Drusen volume at regression in a patient with basal laminar drusen recorded by spectral-domain optical coherence tomography (SD-OCT). (Top) Baseline: Homogeneous, dome-shaped hard drusen (white arrow heads) without damage of the overlying retinal pigment epithelium or photoreceptor layer. (Middle) After 2 months of follow-up. (Bottom) After 4 months of follow-up; note the total regression of the hard drusen (black arrow heads) without detectable changes on SD-OCT at the former areas of homogeneous, dome-shaped hard drusen.

Druse showing volume progression in a patient with basal laminar drusen recorded by spectral-domain optical coherence tomography (SD-OCT). (Top) Baseline: A homogeneous, very small dome-shaped hard druse (white arrowhead) without overlying retinal pigment epithelium or photoreceptor layer damage. (Middle) After 2 months follow-up and (Bottom) after 4 months follow-up: Progression towards a larger druse (black arrow head) is seen.

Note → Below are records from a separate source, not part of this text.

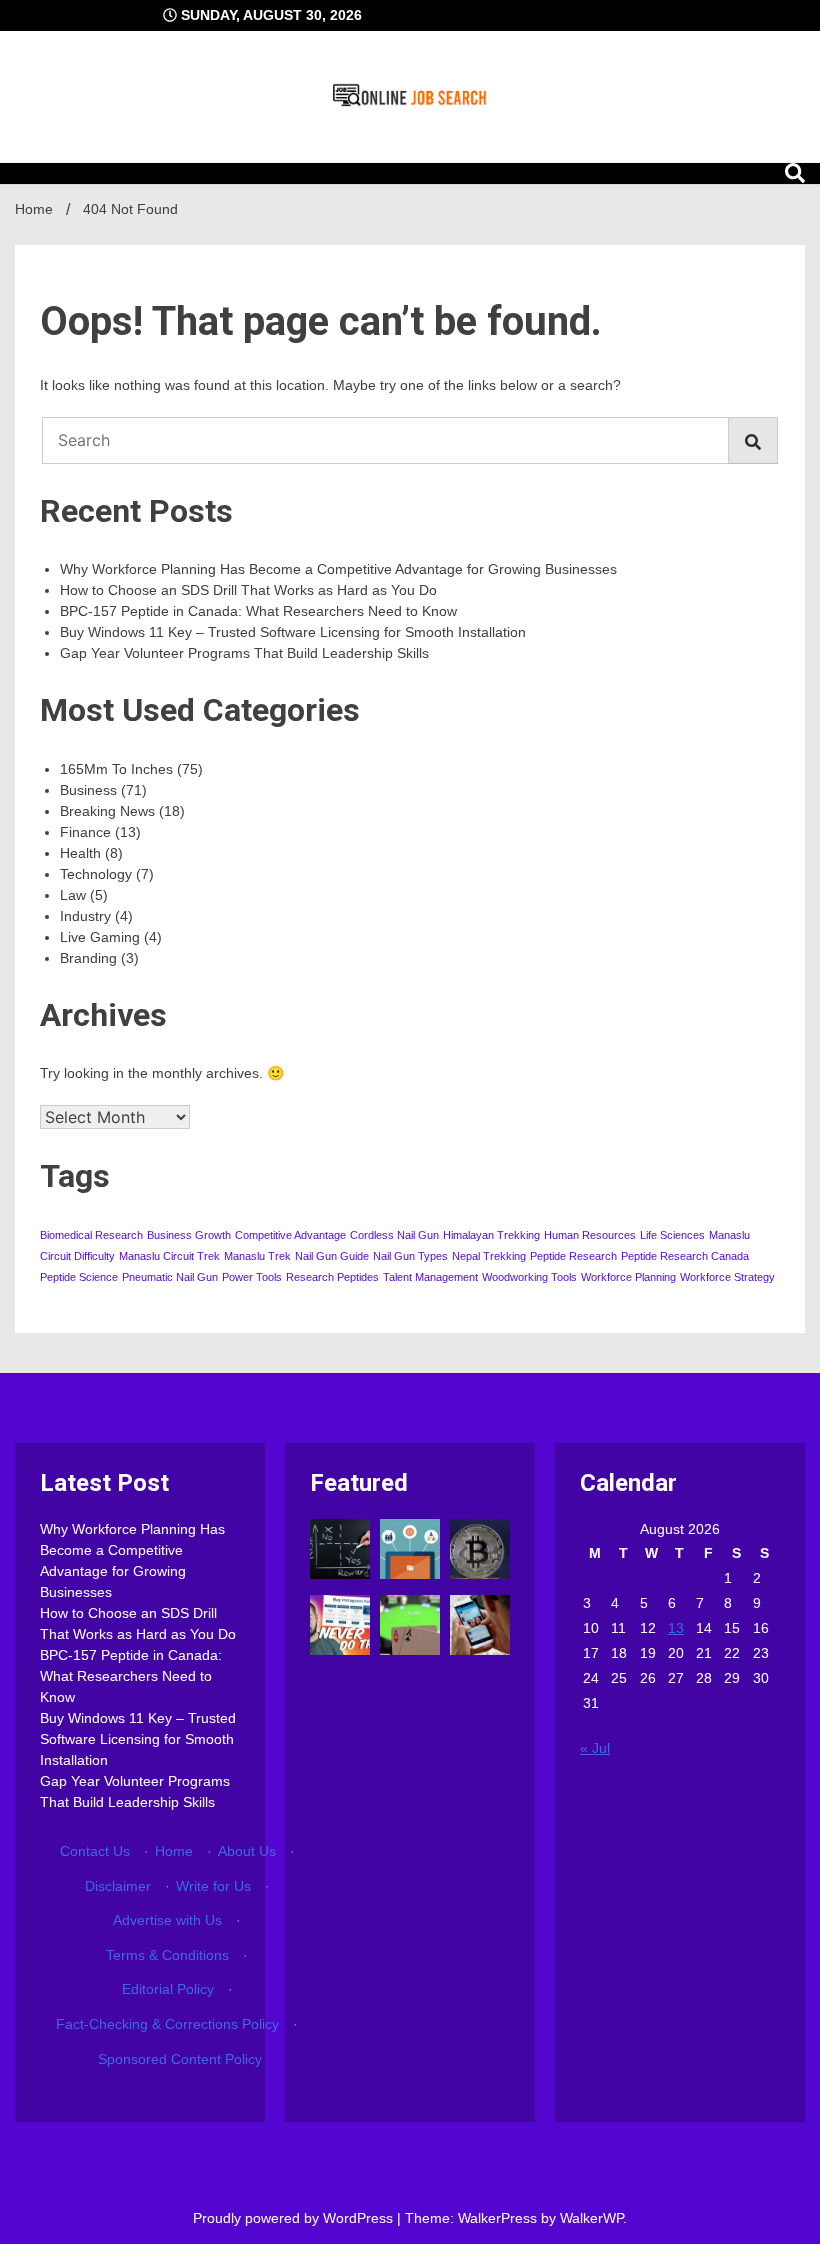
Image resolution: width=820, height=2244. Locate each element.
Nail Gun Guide (332, 1256)
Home (174, 1851)
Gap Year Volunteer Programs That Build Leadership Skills (244, 653)
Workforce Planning (628, 1277)
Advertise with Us (167, 1920)
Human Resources (590, 1235)
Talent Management (430, 1277)
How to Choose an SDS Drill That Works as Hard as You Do (248, 590)
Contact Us (95, 1851)
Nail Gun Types (410, 1256)
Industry (85, 916)
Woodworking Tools (529, 1277)
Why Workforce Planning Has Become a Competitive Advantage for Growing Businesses (338, 569)
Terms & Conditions (167, 1955)
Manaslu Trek (257, 1256)
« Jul (595, 1748)
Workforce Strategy (727, 1277)
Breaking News (107, 811)
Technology (96, 874)
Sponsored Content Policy (180, 2059)
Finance (85, 832)
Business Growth (189, 1235)
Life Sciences (672, 1235)
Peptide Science (79, 1277)
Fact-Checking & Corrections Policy (167, 2024)
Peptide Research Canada (685, 1256)
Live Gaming (100, 937)
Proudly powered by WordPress (295, 2218)
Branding (88, 958)
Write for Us (213, 1886)
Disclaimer (118, 1886)
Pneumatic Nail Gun (170, 1277)
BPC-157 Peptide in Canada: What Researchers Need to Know (258, 611)
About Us (247, 1851)
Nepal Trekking (489, 1256)
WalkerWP (591, 2218)
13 (676, 1628)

Five of the combined morphologic drusen features seen in patients with basal laminar drusen. (Far left) Dome-shaped, medium reflectivity, homogeneous, no retinal pigment epithelium (RPE) or photoreceptor layer damage. (Left) Pointed, medium reflectivity, nonhomogeneous with core, no RPE or photoreceptor layer damage. (Middle) Saw-toothed, medium reflectivity, homogeneous, no RPE or photoreceptor layer damage. (Right) Pointed, medium reflectivity, RPE and photoreceptor layer damage. (Far right) Dome-shaped, medium reflectivity, homogeneous, photoreceptor layer damage without RPE damage.

Statistics

Statistical analysis was performed by SPSS statistical software, version 18.0 (SPSS Inc., Chicago, Illinois, USA). The prevalence (number of eyes and number of drusen) of each basic morphologic pattern was calculated and analyzed with descriptive statistics. Drusen were measured by the Heidelberg Eye Explorer software, version 1.6.4.0 (Heidelberg Engineering GmbH, Heidelberg, Germany), and a ratio between height and basal diameter was calculated. For interindividual correction, a model for generalized estimating equations for binary outcome was used to analyze differences in drusen characteristics between drusen that showed a progression in drusen volume (the “drusen progression” group) and drusen that showed an decreasing drusen volume (the “drusen regression” group). Strength of association of the different drusen characteristics between the “drusen regression” group and “drusen progression” group is shown as odds ratios (ORs) with a 95% confidence interval (95% CI). The chance of drusen morphology change was expressed as a value between 0 (0% chance) and 1.0 (100% chance). Reported P values are 2-sided and a value of <.05 was considered statistically significant.